What to produce
Give back word for word every line from the one that includes "The height and width of the screenshot is (811, 1044)." through the last line of the listing, and nothing besides.

Information given
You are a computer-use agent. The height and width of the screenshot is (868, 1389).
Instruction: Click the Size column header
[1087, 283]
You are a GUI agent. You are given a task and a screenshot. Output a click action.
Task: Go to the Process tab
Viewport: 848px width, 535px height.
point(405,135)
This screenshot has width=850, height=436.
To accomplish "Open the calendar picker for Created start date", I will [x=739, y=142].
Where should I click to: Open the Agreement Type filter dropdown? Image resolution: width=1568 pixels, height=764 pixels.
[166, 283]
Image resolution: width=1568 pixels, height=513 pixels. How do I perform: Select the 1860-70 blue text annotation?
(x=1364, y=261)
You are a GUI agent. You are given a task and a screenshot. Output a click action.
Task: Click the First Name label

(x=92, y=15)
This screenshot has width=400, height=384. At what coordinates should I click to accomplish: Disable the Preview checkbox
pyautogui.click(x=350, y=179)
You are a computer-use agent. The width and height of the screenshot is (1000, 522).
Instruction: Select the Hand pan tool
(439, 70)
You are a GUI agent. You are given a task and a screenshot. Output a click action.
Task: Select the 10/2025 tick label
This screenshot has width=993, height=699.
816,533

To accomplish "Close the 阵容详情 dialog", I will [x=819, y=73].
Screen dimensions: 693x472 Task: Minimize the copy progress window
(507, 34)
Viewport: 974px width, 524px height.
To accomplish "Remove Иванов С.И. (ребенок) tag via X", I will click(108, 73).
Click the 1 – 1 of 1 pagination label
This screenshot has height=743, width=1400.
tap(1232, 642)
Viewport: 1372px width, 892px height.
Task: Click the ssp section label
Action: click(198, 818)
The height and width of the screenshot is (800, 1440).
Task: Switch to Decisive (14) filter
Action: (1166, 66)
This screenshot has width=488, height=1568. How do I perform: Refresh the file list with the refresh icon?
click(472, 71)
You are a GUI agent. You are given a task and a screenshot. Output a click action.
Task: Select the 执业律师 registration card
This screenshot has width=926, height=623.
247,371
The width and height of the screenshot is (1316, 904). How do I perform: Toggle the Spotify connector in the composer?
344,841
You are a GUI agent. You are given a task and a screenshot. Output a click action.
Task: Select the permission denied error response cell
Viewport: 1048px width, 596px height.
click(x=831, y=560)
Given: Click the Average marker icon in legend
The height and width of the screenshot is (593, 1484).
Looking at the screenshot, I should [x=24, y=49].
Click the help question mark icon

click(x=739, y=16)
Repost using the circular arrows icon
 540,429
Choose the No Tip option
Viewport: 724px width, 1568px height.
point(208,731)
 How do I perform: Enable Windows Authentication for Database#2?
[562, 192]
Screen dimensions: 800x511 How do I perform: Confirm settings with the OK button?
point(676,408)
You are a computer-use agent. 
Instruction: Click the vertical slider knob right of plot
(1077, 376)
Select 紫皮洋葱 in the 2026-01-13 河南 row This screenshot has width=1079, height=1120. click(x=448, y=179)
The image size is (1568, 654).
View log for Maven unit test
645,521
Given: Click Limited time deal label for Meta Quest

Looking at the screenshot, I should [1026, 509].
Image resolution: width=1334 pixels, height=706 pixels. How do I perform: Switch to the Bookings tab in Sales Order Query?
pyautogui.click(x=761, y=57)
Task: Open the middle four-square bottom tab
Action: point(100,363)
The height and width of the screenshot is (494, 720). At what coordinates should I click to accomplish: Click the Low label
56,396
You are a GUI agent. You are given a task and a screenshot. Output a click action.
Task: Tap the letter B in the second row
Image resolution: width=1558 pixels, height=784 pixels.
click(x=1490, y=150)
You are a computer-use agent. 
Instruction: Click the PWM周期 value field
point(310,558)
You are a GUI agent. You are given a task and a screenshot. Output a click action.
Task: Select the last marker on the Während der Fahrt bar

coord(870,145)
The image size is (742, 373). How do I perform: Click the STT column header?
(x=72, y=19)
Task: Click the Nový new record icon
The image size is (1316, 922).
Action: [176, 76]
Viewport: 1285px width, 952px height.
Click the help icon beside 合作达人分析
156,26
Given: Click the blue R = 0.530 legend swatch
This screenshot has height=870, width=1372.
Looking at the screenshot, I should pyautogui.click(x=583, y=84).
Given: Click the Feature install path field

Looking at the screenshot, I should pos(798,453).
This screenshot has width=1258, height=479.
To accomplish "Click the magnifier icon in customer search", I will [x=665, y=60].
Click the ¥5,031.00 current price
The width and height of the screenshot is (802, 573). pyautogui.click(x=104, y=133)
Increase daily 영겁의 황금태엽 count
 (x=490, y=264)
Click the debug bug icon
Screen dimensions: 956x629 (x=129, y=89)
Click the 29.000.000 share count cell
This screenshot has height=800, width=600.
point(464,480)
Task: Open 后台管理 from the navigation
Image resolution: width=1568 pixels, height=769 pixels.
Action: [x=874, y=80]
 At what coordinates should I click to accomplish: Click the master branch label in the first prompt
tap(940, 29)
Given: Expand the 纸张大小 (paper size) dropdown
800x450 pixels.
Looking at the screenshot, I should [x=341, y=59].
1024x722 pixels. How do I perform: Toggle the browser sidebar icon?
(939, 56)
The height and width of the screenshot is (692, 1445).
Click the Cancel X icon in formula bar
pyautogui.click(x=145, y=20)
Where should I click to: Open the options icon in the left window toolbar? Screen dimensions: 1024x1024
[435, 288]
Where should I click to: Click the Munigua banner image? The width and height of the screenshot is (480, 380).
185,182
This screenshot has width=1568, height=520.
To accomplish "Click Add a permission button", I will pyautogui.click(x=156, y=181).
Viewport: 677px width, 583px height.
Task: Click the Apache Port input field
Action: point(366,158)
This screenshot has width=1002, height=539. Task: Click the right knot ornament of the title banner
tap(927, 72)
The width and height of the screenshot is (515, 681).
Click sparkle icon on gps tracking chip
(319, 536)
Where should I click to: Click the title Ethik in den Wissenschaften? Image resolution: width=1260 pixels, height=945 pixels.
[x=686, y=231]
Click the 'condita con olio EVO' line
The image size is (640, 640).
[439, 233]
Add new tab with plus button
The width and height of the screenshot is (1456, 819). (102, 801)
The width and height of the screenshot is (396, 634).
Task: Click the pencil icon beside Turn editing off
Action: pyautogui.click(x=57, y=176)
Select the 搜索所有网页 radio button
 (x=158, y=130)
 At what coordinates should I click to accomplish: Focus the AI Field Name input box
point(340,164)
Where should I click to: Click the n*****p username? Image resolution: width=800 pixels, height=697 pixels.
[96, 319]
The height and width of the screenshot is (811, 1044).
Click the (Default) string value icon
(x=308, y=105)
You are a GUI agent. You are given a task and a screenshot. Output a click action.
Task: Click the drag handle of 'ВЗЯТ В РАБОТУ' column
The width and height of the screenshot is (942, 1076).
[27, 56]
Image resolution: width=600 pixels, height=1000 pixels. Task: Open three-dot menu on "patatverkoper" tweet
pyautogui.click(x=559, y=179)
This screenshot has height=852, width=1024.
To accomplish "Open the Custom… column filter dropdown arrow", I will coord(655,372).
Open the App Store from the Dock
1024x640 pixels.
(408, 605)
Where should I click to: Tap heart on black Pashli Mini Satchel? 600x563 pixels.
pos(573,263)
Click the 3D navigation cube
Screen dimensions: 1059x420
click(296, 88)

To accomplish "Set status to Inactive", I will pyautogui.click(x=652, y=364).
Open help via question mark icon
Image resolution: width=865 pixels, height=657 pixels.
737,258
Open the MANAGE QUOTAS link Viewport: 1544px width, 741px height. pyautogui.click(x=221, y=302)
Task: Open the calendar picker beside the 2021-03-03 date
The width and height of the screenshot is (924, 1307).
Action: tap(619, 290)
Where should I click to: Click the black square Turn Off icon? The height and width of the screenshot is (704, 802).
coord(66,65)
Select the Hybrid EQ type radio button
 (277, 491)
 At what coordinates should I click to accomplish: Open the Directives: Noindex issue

Written response
The height and width of the screenshot is (811, 1044).
Click the (Default) string value icon
(x=308, y=105)
You are a GUI agent. You are given a task and a screenshot. Output a click action.
Task: Click the drag handle of 'ВЗЯТ В РАБОТУ' column
The width and height of the screenshot is (942, 1076).
[27, 56]
Image resolution: width=600 pixels, height=1000 pixels. Task: Open three-dot menu on "patatverkoper" tweet
pyautogui.click(x=559, y=179)
This screenshot has height=852, width=1024.
To accomplish "Open the Custom… column filter dropdown arrow", I will coord(655,372).
Open the App Store from the Dock
1024x640 pixels.
(408, 605)
Where should I click to: Tap heart on black Pashli Mini Satchel? 600x563 pixels.
pos(573,263)
Click the 3D navigation cube
Screen dimensions: 1059x420
click(296, 88)

To accomplish "Set status to Inactive", I will pyautogui.click(x=652, y=364).
Open help via question mark icon
Image resolution: width=865 pixels, height=657 pixels.
737,258
Open the MANAGE QUOTAS link Viewport: 1544px width, 741px height. pyautogui.click(x=221, y=302)
Task: Open the calendar picker beside the 2021-03-03 date
The width and height of the screenshot is (924, 1307).
Action: tap(619, 290)
Where should I click to: Click the black square Turn Off icon? The height and width of the screenshot is (704, 802).
coord(66,65)
Select the Hybrid EQ type radio button
 (277, 491)
 At what coordinates should I click to accomplish: Open the Directives: Noindex issue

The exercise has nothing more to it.